Condense the paragraph of the book description that begins "In the summer of 1969" into a brief bulleted list that retains its main facts.

*** Opening of Text excerpt ***

In the summer of 1969, Kitty Duvall learns that her son Vincent has been wounded in Vietnam and is being evacuated to the burn ward at Brooke Army Medical Center. She leaves her home in Baltimore, where she has been holding steady for the sake of her family, and takes her place at Vincent's bedside. From her perspective on the burn ward, at the painful heart of a military hospital, Kitty tells a story of profound wounding, medical heroics, death, and survival. Vincent is a soldier in a particualr war, during a particularly turbulent period in history, and yet Kitty's reflections on what it takes to tend to wounds--physical, emotional, spirtitual, and political--will resonate for readers in the present day.
Though a novel, Bringing Vincent Home reads like the finest memoir, so authentic and convincing that at times I found myself turning back to the title page to be sure it was a work of fiction. Rarely does a book of any sort touch me as this one did. Madeleine Mysko has created a vivid, beautifully written, and deeply personal piece of literature.
--Tim O'Brien, The Things They Carried and Going After Cacciato (National Book Award winner)
As more and more soldiers are injured and disabled in Iraq and Afghanistan, as more and more families are called upon to tend to or bury their loved ones, Mysko's novel comes not only as a wake-up call but also as a soothing balm. This is a viscerally wrought and redemptive tale, difficult to put down, and impossible to shake from memory.
--Cortney Davis, Leopold's Maneuvers and Taking Care of Time; Editor, Intensive Care: More Poetry and Prose by Nurses
Arnold Isaacs, former Vietnam War correspondent, finds Bringing Vincent Home "an unusually compelling novel," and writes that he hopes it it will continue bringing Vincent home to readers for a long time to come.

*** Close of Text excerpt ***
*** Opening of Data shown ***

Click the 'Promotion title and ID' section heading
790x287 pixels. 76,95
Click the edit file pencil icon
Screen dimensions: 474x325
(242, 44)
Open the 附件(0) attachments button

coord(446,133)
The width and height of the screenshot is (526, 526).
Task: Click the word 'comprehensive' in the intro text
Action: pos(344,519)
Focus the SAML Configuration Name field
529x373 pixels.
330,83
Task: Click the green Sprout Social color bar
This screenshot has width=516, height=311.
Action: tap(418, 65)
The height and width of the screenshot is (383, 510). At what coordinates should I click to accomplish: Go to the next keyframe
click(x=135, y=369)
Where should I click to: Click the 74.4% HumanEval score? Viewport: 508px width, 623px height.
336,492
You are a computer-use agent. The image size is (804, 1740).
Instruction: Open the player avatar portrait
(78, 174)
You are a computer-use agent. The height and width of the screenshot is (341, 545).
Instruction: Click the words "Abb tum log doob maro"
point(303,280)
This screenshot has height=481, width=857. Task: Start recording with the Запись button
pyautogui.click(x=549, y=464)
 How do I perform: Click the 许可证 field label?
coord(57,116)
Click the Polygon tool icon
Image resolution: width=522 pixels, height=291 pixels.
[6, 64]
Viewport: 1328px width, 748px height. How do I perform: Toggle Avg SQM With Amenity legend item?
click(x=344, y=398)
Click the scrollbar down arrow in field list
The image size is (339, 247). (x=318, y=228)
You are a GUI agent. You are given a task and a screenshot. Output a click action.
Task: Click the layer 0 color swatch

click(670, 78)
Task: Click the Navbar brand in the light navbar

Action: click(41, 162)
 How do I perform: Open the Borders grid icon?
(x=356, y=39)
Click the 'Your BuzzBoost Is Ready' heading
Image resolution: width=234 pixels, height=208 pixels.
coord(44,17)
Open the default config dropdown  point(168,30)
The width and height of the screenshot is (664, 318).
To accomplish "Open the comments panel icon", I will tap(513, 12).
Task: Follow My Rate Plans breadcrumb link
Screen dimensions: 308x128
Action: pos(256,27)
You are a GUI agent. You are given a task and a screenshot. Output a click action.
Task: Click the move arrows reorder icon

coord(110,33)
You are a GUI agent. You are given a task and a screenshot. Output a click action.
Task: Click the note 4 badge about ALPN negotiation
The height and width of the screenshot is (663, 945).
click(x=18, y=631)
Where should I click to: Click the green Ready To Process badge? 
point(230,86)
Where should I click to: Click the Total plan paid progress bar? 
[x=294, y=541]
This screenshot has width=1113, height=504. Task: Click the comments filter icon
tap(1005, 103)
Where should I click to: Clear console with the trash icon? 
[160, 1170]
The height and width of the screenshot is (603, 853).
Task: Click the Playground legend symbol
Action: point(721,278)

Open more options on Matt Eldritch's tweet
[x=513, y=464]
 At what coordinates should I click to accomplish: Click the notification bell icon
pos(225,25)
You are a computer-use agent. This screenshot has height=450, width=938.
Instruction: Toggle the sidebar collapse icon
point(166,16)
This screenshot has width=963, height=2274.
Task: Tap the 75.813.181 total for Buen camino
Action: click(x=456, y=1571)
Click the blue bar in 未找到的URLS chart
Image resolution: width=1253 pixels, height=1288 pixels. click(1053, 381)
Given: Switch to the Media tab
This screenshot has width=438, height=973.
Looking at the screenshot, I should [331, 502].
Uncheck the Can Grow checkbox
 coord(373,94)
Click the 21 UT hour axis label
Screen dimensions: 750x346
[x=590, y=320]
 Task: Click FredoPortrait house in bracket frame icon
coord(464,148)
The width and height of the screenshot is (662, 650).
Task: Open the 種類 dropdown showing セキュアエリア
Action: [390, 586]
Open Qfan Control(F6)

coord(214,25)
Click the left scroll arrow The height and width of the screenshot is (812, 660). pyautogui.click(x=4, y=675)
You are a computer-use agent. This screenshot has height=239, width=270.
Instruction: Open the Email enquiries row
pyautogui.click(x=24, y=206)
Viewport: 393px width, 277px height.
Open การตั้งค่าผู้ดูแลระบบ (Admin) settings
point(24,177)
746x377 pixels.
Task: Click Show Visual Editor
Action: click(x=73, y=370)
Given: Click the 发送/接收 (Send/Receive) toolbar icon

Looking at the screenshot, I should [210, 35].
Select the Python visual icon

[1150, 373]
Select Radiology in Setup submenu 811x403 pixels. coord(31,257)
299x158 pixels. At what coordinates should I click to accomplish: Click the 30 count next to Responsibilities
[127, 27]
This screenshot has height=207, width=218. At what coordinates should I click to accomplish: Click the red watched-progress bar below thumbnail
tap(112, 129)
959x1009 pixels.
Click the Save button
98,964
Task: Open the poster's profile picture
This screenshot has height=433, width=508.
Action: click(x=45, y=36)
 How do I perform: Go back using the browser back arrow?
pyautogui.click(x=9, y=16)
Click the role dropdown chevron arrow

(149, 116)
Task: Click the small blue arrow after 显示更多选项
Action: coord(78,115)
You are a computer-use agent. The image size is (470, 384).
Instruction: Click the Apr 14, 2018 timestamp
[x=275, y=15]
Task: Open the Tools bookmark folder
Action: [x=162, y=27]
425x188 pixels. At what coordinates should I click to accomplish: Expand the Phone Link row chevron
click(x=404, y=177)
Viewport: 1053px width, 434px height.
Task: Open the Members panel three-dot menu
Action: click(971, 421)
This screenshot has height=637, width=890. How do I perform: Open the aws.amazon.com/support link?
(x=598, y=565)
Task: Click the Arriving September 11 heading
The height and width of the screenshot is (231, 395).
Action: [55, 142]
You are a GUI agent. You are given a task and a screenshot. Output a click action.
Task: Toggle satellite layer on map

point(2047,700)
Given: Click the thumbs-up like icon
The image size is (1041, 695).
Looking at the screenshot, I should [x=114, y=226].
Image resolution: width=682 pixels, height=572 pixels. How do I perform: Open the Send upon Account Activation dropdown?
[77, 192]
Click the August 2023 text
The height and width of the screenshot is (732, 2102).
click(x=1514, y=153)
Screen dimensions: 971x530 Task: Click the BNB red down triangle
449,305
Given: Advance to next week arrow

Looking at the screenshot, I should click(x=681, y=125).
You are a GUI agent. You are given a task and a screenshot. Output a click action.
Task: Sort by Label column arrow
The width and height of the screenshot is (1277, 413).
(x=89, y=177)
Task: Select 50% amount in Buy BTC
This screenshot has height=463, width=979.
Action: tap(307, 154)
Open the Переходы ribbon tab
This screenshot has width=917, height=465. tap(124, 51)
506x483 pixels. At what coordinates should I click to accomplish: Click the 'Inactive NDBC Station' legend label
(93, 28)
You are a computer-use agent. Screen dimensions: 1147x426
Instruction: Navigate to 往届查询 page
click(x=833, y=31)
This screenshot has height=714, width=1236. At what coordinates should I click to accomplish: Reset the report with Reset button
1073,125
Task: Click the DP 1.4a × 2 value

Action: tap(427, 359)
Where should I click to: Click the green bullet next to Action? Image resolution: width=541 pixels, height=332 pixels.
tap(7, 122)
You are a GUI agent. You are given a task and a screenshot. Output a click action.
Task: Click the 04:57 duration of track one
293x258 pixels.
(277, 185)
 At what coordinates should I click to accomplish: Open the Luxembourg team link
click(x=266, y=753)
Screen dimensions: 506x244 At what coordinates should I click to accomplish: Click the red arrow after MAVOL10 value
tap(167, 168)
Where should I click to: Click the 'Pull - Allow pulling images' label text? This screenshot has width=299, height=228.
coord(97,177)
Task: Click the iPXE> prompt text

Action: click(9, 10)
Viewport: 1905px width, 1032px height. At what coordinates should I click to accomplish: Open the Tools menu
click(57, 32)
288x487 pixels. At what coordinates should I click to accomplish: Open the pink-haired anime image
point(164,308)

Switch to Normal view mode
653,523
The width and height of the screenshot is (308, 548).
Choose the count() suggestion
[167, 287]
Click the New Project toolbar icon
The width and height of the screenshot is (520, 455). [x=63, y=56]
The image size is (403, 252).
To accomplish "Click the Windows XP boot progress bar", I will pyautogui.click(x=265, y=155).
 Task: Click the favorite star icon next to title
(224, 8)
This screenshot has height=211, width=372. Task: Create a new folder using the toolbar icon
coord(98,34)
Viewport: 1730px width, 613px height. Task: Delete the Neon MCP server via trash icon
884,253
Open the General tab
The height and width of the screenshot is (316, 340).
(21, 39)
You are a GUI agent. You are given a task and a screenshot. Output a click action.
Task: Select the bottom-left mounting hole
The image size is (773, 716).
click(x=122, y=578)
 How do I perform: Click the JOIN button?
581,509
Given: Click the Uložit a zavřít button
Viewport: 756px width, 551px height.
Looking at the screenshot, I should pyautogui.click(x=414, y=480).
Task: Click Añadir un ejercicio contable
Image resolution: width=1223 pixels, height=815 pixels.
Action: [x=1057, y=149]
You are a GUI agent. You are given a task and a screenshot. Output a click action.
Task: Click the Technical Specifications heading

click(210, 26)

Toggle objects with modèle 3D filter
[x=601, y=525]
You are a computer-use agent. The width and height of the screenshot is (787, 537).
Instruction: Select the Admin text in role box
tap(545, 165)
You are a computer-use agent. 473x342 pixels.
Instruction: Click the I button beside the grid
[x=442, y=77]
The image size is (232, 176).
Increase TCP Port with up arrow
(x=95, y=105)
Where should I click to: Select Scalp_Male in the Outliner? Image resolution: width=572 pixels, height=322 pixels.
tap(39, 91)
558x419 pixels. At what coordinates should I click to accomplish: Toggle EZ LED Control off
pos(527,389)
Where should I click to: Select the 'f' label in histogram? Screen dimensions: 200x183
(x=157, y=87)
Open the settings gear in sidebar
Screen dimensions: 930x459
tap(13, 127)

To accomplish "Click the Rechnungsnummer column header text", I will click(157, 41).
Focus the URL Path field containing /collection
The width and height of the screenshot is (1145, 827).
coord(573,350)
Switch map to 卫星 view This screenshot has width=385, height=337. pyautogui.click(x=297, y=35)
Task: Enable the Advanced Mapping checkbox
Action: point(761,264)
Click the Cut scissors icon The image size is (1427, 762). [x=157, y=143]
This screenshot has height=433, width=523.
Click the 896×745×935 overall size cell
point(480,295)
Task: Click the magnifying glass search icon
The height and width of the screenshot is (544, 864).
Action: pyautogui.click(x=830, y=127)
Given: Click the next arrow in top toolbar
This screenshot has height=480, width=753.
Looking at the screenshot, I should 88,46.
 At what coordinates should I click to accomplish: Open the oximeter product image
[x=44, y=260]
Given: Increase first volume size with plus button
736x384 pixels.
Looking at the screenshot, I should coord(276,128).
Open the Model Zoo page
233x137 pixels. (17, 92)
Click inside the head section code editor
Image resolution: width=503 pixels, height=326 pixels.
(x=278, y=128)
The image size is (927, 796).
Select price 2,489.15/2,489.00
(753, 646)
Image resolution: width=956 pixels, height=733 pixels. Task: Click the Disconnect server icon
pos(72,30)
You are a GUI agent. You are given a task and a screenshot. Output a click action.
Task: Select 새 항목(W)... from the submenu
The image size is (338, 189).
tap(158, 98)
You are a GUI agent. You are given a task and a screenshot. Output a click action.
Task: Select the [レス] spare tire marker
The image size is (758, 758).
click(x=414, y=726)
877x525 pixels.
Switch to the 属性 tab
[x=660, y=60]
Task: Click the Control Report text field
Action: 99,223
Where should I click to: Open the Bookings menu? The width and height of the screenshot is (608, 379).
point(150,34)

*** Close of Data shown ***

Written reply:
- Summer 1969: Kitty Duvall learns her son Vincent has been wounded in Vietnam and is being evacuated to the burn ward at Brooke Army Medical Center.
- She leaves her Baltimore home, where she has been holding steady for her family, to stay at Vincent's bedside.
- From the burn ward, Kitty tells a story of profound wounding, medical heroics, death, and survival.
- Although set in a particular war and a turbulent period, her reflections on tending physical, emotional, spiritual, and political wounds will resonate with present-day readers.